Schwartz JJ, Lew RJ, Ahmad NA, Shah JN, Ginsberg GG, Kochman ML, Brensinger CM, Long WB
Gastrointest Endosc. 2004;59(2):179.
BACKGROUND: Acute pancreatitis remains a serious cause of ERCP-related morbidity. Topical application of lidocaine reportedly blunts cholecystokinin release from intestinal mucosa and reduces sphincter of Oddi spasm. A randomized trial was conducted to evaluate the effect of lidocaine sprayed on the major duodenal papilla on the frequency of post-ERCP pancreatitis. Secondary outcomes evaluated were ease of cannulation and severity of post-ERCP pancreatitis.

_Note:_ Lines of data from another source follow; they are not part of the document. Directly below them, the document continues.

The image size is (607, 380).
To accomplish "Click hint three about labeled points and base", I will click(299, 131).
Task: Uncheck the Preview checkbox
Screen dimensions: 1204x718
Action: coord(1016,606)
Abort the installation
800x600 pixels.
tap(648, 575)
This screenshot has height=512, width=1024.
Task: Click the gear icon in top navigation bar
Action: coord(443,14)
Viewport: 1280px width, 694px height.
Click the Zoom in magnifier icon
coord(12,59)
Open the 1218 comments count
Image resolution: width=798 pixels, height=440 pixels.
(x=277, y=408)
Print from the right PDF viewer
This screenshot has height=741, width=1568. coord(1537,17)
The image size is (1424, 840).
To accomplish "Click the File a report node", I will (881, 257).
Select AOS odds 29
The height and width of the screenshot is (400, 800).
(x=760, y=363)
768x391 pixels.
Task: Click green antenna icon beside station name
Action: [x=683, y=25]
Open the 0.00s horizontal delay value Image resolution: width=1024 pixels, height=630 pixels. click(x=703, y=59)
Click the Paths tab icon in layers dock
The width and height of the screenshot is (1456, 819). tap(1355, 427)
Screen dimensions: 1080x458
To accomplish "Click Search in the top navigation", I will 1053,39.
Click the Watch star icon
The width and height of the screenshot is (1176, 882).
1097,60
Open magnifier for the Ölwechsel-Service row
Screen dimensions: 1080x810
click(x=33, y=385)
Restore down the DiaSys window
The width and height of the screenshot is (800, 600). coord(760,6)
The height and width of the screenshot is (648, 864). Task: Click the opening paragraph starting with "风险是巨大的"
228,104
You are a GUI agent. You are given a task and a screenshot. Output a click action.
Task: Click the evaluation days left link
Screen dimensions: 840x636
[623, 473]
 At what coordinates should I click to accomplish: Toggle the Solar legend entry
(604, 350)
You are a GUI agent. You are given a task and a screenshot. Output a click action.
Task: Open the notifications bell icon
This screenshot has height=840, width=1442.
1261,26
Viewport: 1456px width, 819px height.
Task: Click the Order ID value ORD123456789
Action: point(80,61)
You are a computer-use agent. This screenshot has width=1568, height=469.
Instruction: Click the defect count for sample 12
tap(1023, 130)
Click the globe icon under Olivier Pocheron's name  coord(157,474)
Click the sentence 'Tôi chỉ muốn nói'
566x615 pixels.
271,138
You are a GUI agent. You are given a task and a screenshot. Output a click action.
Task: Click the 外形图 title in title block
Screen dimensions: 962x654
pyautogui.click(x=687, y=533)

METHODS: Patients undergoing ERCP were randomized in blocks of 6 to have 10 mL of either 1% lidocaine or normal saline solution sprayed on the major papilla before cannulation. Patients were observed for the development of post-ERCP pancreatitis. Patient history- and procedure-related variables were recorded.
RESULTS: A total of 326 patients were enrolled, of whom 32 were excluded after randomization but before analysis. Of patients analyzed, 145 were randomized to treatment with lidocaine and 149 to placebo. No patient was lost to follow-up. There was no significant difference noted in patient history- orprocedure-related variables. Seven patients in the lidocaine group and 5 in the placebo group developed post-ERCP pancreatitis (p=0.73). Ease of cannulation did not differ between the two groups.
CONCLUSIONS: Lidocaine sprayed on the major papilla does not decrease the frequency of post-ERCP pancreatitis.
Gastroenterology Division, University of Pennsylvania School of Medicine, Philadelphia, Pennsylvania 19104, USA.